Instability of an Evolving Magnetic Field in the Solar Tachocline

The magnetic field observed on the solar photosphere, in the form of active regions, is believed to be generated in the tachocline, a thin region of strong velocity shear (both in radius and latitude) located between the convection and radiative zones. Although the details of how the generation process (the solar dynamo) occurs are still a matter of some debate, it is believed that the means by which the field escapes, eventually to appear at the surface, is through instability due to magnetic buoyancy.

Magnetic buoyancy instability, in both the linear and nonlinear regimes, has been studied for a number of years. However, as their starting point, such studies have almost always considered a static and unidirectional horizontal magnetic field, stratified with depth. In reality, the situation is more complicated: the toroidal field will be formed from the drawing out of the poloidal field by the shear flow (the "omega-effect" of mean field dynamo theory), and so will evolve with time. In this project we shall extend previous stability studies to investigate the instability of a time-evolving basic state, in which a weak vertical field is pulled out into a strong horizontal field, which can then be susceptible to magnetic buoyancy instability.
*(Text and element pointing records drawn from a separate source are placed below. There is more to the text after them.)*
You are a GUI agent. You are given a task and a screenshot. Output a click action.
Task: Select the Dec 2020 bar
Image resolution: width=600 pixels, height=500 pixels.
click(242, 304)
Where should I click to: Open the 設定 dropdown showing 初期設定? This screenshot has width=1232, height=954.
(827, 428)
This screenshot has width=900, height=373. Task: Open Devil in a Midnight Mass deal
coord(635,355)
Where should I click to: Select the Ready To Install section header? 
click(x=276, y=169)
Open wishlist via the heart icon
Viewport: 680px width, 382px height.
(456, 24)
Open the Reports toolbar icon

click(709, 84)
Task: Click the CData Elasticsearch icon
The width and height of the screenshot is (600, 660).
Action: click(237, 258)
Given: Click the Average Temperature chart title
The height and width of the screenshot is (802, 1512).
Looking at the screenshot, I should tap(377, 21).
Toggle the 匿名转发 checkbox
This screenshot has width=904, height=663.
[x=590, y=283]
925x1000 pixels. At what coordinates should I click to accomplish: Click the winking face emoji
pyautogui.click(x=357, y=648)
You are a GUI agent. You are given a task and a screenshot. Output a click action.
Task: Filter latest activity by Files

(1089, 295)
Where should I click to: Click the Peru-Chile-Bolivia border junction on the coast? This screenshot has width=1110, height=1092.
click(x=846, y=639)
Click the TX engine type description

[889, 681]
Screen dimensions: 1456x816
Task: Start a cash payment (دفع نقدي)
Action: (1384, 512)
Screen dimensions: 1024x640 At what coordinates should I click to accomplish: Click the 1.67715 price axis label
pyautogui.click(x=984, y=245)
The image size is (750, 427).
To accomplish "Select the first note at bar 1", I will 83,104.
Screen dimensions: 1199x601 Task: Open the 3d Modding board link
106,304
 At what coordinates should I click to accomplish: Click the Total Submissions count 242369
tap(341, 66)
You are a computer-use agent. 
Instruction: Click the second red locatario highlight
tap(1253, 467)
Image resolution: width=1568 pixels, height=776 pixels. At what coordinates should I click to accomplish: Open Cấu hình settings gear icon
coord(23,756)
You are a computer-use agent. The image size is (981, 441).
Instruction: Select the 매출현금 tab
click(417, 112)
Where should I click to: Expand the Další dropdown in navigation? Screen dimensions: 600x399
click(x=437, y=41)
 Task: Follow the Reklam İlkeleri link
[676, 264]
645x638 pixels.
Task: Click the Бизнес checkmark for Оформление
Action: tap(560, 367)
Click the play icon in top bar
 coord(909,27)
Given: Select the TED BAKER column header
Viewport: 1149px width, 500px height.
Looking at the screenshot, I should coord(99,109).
Mathematically, the instability of time-evolving basic states has received much less attention than that of static states, in which stability is determined via an eigenvalue problem. When the background state changes with time, there are important and subtle issues over how instability should be determined. We shall therefore start with the simpler problem of thermal convection with a time-dependent boundary temperature, in the process extending previous work on that problem. The knowledge thus gained will be invaluable in tackling the magnetic buoyancy problem.

The chief aim of the project will be to determine the nature of shear flows that can generate unstable magnetic fields, the growth time of any instability, and the spatial from of the unstable modes. This will be of importance in understanding the complex interaction between flows and magnetic fields in the solar tachocline, thereby also shedding light on the solar dynamo mechanism.